→ **Task instructions**: Please print the lines of the material below exactly, from the line with "559x286 pixels." through the end of the material, leaving the pictures out.

→ **Text and item location entries**:
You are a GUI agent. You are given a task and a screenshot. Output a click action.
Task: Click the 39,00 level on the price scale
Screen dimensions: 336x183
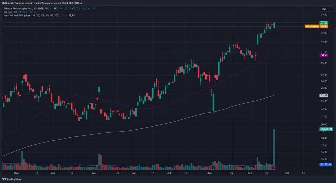click(324, 15)
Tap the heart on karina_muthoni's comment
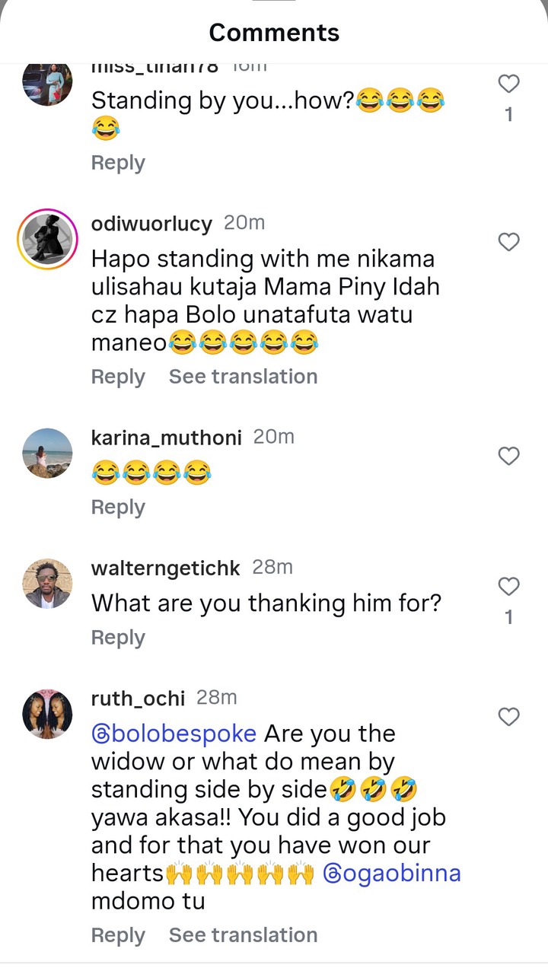Screen dimensions: 548x971 [508, 456]
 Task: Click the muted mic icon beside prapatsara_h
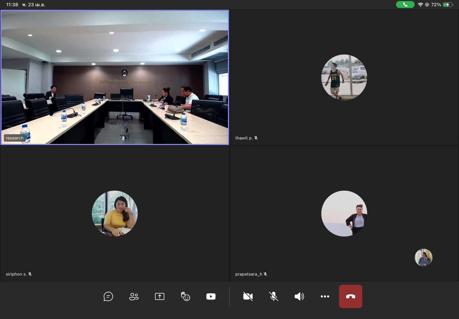click(x=265, y=274)
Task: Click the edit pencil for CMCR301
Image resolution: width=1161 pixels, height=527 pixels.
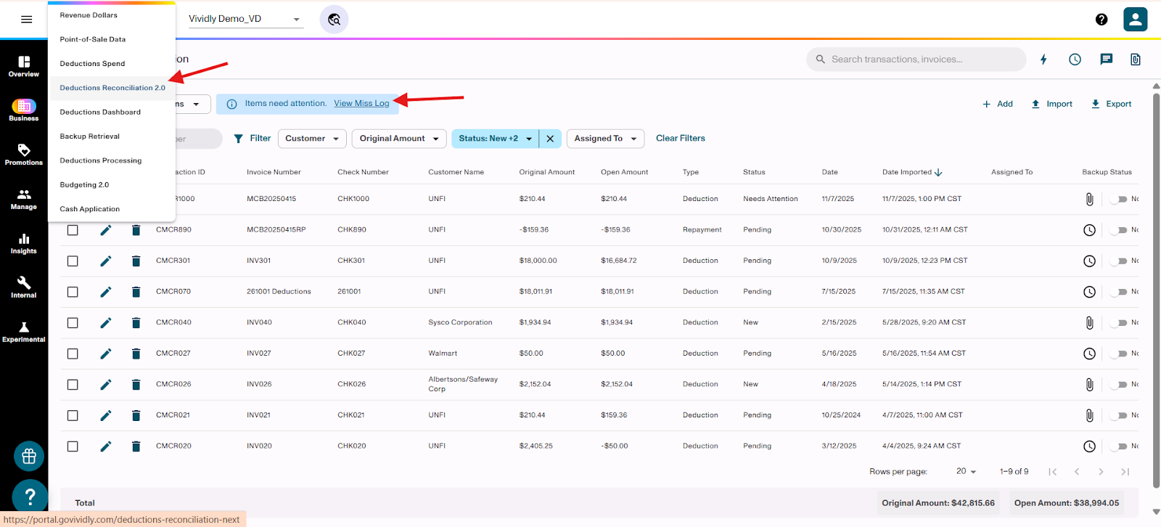Action: (x=106, y=261)
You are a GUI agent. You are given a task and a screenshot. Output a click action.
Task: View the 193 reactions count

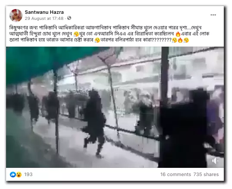tap(28, 174)
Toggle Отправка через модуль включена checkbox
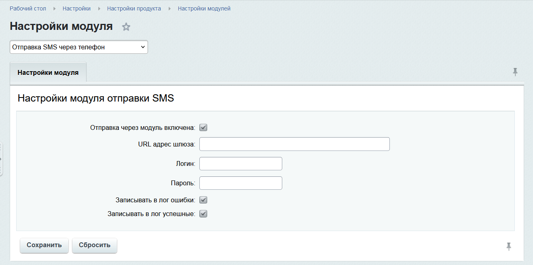The width and height of the screenshot is (533, 265). tap(203, 128)
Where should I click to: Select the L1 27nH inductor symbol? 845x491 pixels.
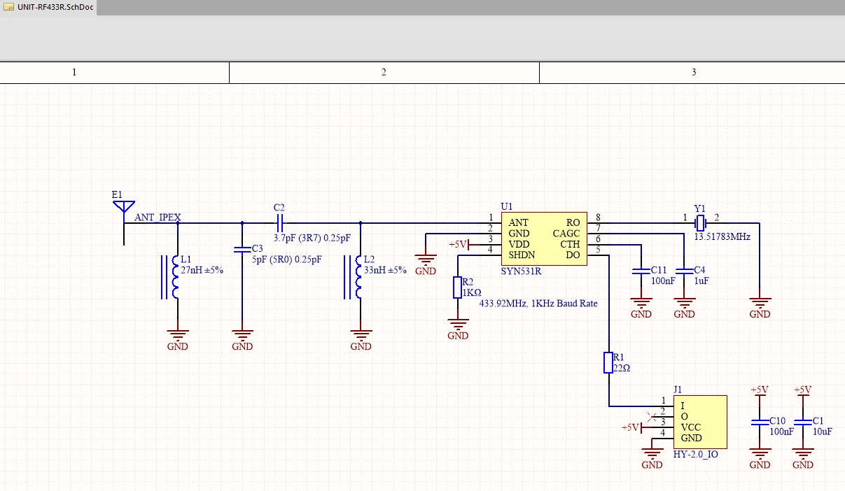point(176,276)
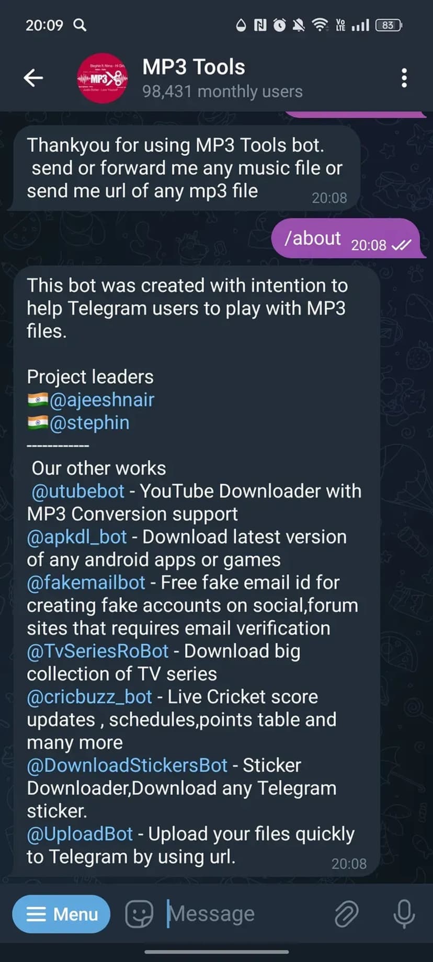This screenshot has height=962, width=433.
Task: Tap the paperclip attachment icon
Action: (x=346, y=913)
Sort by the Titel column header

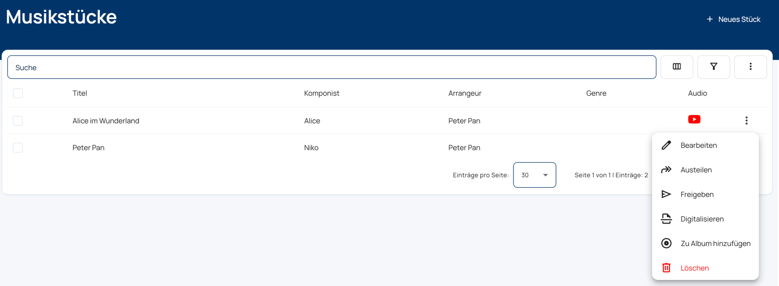coord(80,93)
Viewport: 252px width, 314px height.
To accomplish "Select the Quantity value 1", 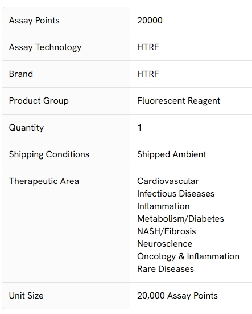I will point(139,128).
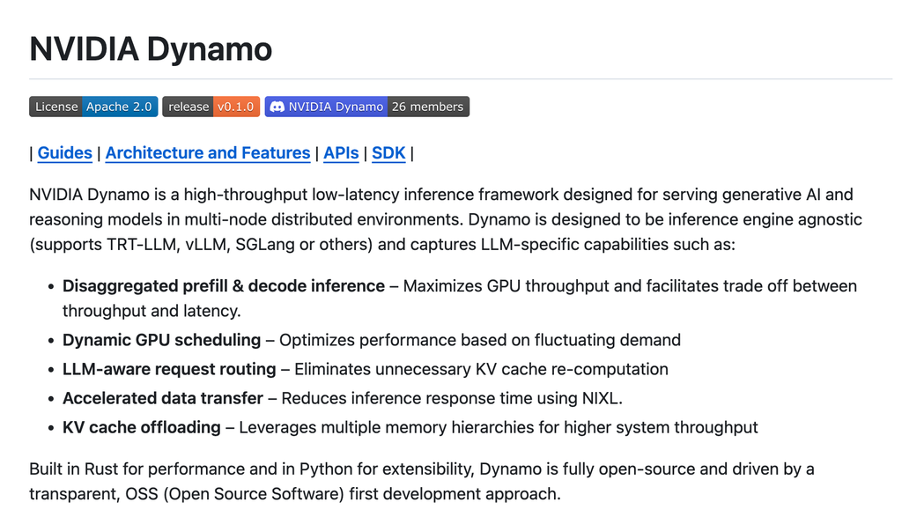
Task: Click the "Apache 2.0" blue badge segment
Action: (x=120, y=107)
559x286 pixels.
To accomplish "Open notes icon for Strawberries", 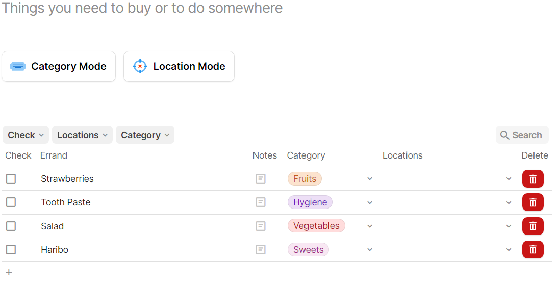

→ **Result**:
559x286 pixels.
To accomplish "Open notes icon for Strawberries", 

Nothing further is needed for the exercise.